- [DIRECTIONS FOR THIS TASK] Write out the whole listing again, exactly as given.

- [DATASET CONTENT]
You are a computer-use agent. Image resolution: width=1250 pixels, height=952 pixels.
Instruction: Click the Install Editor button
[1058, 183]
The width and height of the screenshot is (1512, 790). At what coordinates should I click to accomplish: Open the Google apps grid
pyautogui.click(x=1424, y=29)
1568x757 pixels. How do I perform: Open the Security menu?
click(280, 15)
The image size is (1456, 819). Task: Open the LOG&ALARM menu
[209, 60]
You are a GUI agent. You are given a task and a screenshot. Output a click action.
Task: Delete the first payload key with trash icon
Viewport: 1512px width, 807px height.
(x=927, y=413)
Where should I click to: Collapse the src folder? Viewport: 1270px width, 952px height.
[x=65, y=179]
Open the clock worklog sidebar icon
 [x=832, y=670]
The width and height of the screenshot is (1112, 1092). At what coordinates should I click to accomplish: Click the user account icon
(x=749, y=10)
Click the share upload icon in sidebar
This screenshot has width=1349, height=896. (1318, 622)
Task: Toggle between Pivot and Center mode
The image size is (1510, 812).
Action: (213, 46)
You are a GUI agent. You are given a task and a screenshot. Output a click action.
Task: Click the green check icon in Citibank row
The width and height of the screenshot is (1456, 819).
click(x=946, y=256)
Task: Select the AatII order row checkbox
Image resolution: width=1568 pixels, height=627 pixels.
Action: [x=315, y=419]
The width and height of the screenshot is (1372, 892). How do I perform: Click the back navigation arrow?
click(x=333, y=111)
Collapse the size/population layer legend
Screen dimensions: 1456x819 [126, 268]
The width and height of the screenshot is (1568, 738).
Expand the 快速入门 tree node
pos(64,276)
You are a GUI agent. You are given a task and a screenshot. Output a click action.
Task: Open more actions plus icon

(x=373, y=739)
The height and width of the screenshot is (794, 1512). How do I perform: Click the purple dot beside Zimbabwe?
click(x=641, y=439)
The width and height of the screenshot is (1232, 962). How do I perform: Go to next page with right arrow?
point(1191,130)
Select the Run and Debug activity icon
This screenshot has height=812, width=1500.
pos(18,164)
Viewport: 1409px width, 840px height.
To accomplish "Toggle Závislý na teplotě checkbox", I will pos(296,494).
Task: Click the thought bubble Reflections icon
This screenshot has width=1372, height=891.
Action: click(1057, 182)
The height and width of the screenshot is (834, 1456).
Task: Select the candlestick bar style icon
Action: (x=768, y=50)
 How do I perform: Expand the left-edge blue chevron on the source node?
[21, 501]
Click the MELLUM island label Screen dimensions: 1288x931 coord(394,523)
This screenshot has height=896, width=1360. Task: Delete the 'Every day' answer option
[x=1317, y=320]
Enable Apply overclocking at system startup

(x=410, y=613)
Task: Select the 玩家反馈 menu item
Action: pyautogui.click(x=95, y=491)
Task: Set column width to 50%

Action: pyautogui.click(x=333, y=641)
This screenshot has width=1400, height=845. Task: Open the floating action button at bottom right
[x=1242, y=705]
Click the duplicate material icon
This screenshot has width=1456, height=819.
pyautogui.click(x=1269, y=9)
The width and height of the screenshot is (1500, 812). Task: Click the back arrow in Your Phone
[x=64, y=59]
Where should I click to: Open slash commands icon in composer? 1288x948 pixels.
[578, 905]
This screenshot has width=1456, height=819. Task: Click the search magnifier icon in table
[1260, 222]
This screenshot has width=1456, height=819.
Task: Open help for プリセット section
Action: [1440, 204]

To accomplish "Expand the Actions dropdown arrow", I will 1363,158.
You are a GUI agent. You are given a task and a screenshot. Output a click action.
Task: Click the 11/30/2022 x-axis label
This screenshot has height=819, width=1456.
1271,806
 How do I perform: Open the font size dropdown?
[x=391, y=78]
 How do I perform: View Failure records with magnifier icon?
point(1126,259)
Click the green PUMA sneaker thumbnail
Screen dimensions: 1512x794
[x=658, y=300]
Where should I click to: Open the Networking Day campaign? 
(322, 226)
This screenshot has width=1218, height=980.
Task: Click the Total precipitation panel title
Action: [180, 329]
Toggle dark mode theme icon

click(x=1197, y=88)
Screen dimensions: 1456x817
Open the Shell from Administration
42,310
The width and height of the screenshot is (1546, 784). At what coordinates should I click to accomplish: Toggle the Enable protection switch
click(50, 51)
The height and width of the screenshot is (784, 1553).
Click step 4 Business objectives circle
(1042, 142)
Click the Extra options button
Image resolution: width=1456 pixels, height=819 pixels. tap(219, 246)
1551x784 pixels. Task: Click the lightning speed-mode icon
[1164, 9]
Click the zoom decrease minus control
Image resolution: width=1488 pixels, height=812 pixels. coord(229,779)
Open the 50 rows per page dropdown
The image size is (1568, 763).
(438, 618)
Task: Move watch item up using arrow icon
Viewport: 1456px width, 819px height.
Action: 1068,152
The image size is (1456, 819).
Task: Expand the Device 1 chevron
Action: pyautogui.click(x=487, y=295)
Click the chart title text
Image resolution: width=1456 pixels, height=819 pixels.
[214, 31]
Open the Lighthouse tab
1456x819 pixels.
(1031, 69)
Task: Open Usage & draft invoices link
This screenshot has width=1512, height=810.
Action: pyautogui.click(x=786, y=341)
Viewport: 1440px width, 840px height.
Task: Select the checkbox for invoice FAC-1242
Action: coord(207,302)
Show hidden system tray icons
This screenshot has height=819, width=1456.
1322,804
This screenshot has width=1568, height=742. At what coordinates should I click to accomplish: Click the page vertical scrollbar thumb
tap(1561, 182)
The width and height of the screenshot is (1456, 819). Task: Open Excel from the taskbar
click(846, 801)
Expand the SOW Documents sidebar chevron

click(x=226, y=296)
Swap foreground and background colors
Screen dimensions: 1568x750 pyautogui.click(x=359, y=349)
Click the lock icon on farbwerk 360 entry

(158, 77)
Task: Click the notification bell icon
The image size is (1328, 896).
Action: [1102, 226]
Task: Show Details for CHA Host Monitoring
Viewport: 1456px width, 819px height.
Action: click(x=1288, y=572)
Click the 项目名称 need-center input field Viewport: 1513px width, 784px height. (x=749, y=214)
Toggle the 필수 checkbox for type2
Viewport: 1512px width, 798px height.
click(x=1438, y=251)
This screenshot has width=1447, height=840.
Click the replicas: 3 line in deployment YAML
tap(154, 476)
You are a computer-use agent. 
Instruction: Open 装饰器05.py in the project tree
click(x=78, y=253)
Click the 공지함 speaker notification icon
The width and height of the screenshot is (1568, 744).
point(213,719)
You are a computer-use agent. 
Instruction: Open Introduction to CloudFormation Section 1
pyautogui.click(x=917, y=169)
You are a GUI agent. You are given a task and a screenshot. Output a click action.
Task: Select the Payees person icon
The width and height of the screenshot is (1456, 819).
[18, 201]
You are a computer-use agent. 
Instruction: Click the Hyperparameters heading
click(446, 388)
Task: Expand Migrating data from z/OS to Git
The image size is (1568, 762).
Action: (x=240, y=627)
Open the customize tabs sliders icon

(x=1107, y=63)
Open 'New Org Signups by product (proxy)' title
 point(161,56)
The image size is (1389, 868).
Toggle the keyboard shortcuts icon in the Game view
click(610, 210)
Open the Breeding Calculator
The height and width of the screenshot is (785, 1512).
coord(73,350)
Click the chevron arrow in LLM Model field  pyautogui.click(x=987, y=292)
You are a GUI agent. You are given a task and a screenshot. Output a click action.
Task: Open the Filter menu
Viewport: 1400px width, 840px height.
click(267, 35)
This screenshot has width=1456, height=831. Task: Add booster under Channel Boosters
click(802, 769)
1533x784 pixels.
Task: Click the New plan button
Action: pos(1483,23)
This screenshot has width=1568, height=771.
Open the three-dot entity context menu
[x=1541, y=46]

- [REPLY]
You are a computer-use agent. Image resolution: width=1250 pixels, height=952 pixels.
Instruction: Click the Install Editor button
[1058, 183]
The width and height of the screenshot is (1512, 790). At what coordinates should I click to accomplish: Open the Google apps grid
pyautogui.click(x=1424, y=29)
1568x757 pixels. How do I perform: Open the Security menu?
click(280, 15)
The image size is (1456, 819). Task: Open the LOG&ALARM menu
[209, 60]
You are a GUI agent. You are given a task and a screenshot. Output a click action.
Task: Delete the first payload key with trash icon
Viewport: 1512px width, 807px height.
(x=927, y=413)
Where should I click to: Collapse the src folder? Viewport: 1270px width, 952px height.
[x=65, y=179]
Open the clock worklog sidebar icon
 [x=832, y=670]
The width and height of the screenshot is (1112, 1092). At what coordinates should I click to accomplish: Click the user account icon
(x=749, y=10)
Click the share upload icon in sidebar
This screenshot has width=1349, height=896. (1318, 622)
Task: Toggle between Pivot and Center mode
The image size is (1510, 812).
Action: (213, 46)
You are a GUI agent. You are given a task and a screenshot. Output a click action.
Task: Click the green check icon in Citibank row
The width and height of the screenshot is (1456, 819).
click(x=946, y=256)
Task: Select the AatII order row checkbox
Image resolution: width=1568 pixels, height=627 pixels.
Action: [x=315, y=419]
The width and height of the screenshot is (1372, 892). How do I perform: Click the back navigation arrow?
click(x=333, y=111)
Collapse the size/population layer legend
Screen dimensions: 1456x819 [126, 268]
The width and height of the screenshot is (1568, 738).
Expand the 快速入门 tree node
pos(64,276)
You are a GUI agent. You are given a task and a screenshot. Output a click action.
Task: Open more actions plus icon

(x=373, y=739)
The height and width of the screenshot is (794, 1512). How do I perform: Click the purple dot beside Zimbabwe?
click(x=641, y=439)
The width and height of the screenshot is (1232, 962). How do I perform: Go to next page with right arrow?
point(1191,130)
Select the Run and Debug activity icon
This screenshot has height=812, width=1500.
pos(18,164)
Viewport: 1409px width, 840px height.
To accomplish "Toggle Závislý na teplotě checkbox", I will pos(296,494).
Task: Click the thought bubble Reflections icon
This screenshot has width=1372, height=891.
Action: click(1057, 182)
The height and width of the screenshot is (834, 1456).
Task: Select the candlestick bar style icon
Action: (x=768, y=50)
 How do I perform: Expand the left-edge blue chevron on the source node?
[21, 501]
Click the MELLUM island label Screen dimensions: 1288x931 coord(394,523)
This screenshot has height=896, width=1360. Task: Delete the 'Every day' answer option
[x=1317, y=320]
Enable Apply overclocking at system startup

(x=410, y=613)
Task: Select the 玩家反馈 menu item
Action: pyautogui.click(x=95, y=491)
Task: Set column width to 50%

Action: pyautogui.click(x=333, y=641)
This screenshot has width=1400, height=845. Task: Open the floating action button at bottom right
[x=1242, y=705]
Click the duplicate material icon
This screenshot has width=1456, height=819.
pyautogui.click(x=1269, y=9)
The width and height of the screenshot is (1500, 812). Task: Click the back arrow in Your Phone
[x=64, y=59]
Where should I click to: Open slash commands icon in composer? 1288x948 pixels.
[578, 905]
This screenshot has width=1456, height=819. Task: Click the search magnifier icon in table
[1260, 222]
This screenshot has width=1456, height=819.
Task: Open help for プリセット section
Action: [1440, 204]

To accomplish "Expand the Actions dropdown arrow", I will 1363,158.
You are a GUI agent. You are given a task and a screenshot. Output a click action.
Task: Click the 11/30/2022 x-axis label
This screenshot has height=819, width=1456.
1271,806
 How do I perform: Open the font size dropdown?
[x=391, y=78]
 How do I perform: View Failure records with magnifier icon?
point(1126,259)
Click the green PUMA sneaker thumbnail
Screen dimensions: 1512x794
[x=658, y=300]
Where should I click to: Open the Networking Day campaign? 
(322, 226)
This screenshot has width=1218, height=980.
Task: Click the Total precipitation panel title
Action: [180, 329]
Toggle dark mode theme icon

click(x=1197, y=88)
Screen dimensions: 1456x817
Open the Shell from Administration
42,310
The width and height of the screenshot is (1546, 784). At what coordinates should I click to accomplish: Toggle the Enable protection switch
click(50, 51)
The height and width of the screenshot is (784, 1553).
Click step 4 Business objectives circle
(1042, 142)
Click the Extra options button
Image resolution: width=1456 pixels, height=819 pixels. tap(219, 246)
1551x784 pixels. Task: Click the lightning speed-mode icon
[1164, 9]
Click the zoom decrease minus control
Image resolution: width=1488 pixels, height=812 pixels. coord(229,779)
Open the 50 rows per page dropdown
The image size is (1568, 763).
(438, 618)
Task: Move watch item up using arrow icon
Viewport: 1456px width, 819px height.
Action: 1068,152
The image size is (1456, 819).
Task: Expand the Device 1 chevron
Action: pyautogui.click(x=487, y=295)
Click the chart title text
Image resolution: width=1456 pixels, height=819 pixels.
[214, 31]
Open the Lighthouse tab
1456x819 pixels.
(1031, 69)
Task: Open Usage & draft invoices link
This screenshot has width=1512, height=810.
Action: pyautogui.click(x=786, y=341)
Viewport: 1440px width, 840px height.
Task: Select the checkbox for invoice FAC-1242
Action: coord(207,302)
Show hidden system tray icons
This screenshot has height=819, width=1456.
1322,804
This screenshot has width=1568, height=742. At what coordinates should I click to accomplish: Click the page vertical scrollbar thumb
tap(1561, 182)
The width and height of the screenshot is (1456, 819). Task: Open Excel from the taskbar
click(846, 801)
Expand the SOW Documents sidebar chevron

click(x=226, y=296)
Swap foreground and background colors
Screen dimensions: 1568x750 pyautogui.click(x=359, y=349)
Click the lock icon on farbwerk 360 entry

(158, 77)
Task: Click the notification bell icon
The image size is (1328, 896).
Action: [1102, 226]
Task: Show Details for CHA Host Monitoring
Viewport: 1456px width, 819px height.
Action: click(x=1288, y=572)
Click the 项目名称 need-center input field Viewport: 1513px width, 784px height. (x=749, y=214)
Toggle the 필수 checkbox for type2
Viewport: 1512px width, 798px height.
click(x=1438, y=251)
This screenshot has width=1447, height=840.
Click the replicas: 3 line in deployment YAML
tap(154, 476)
You are a computer-use agent. 
Instruction: Open 装饰器05.py in the project tree
click(x=78, y=253)
Click the 공지함 speaker notification icon
The width and height of the screenshot is (1568, 744).
point(213,719)
You are a computer-use agent. 
Instruction: Open Introduction to CloudFormation Section 1
pyautogui.click(x=917, y=169)
You are a GUI agent. You are given a task and a screenshot. Output a click action.
Task: Select the Payees person icon
The width and height of the screenshot is (1456, 819).
[18, 201]
You are a computer-use agent. 
Instruction: Click the Hyperparameters heading
click(446, 388)
Task: Expand Migrating data from z/OS to Git
The image size is (1568, 762).
Action: (x=240, y=627)
Open the customize tabs sliders icon

(x=1107, y=63)
Open 'New Org Signups by product (proxy)' title
 point(161,56)
The image size is (1389, 868).
Toggle the keyboard shortcuts icon in the Game view
click(610, 210)
Open the Breeding Calculator
The height and width of the screenshot is (785, 1512).
coord(73,350)
Click the chevron arrow in LLM Model field  pyautogui.click(x=987, y=292)
You are a GUI agent. You are given a task and a screenshot. Output a click action.
Task: Open the Filter menu
Viewport: 1400px width, 840px height.
click(267, 35)
This screenshot has width=1456, height=831. Task: Add booster under Channel Boosters
click(802, 769)
1533x784 pixels.
Task: Click the New plan button
Action: pos(1483,23)
This screenshot has width=1568, height=771.
Open the three-dot entity context menu
[x=1541, y=46]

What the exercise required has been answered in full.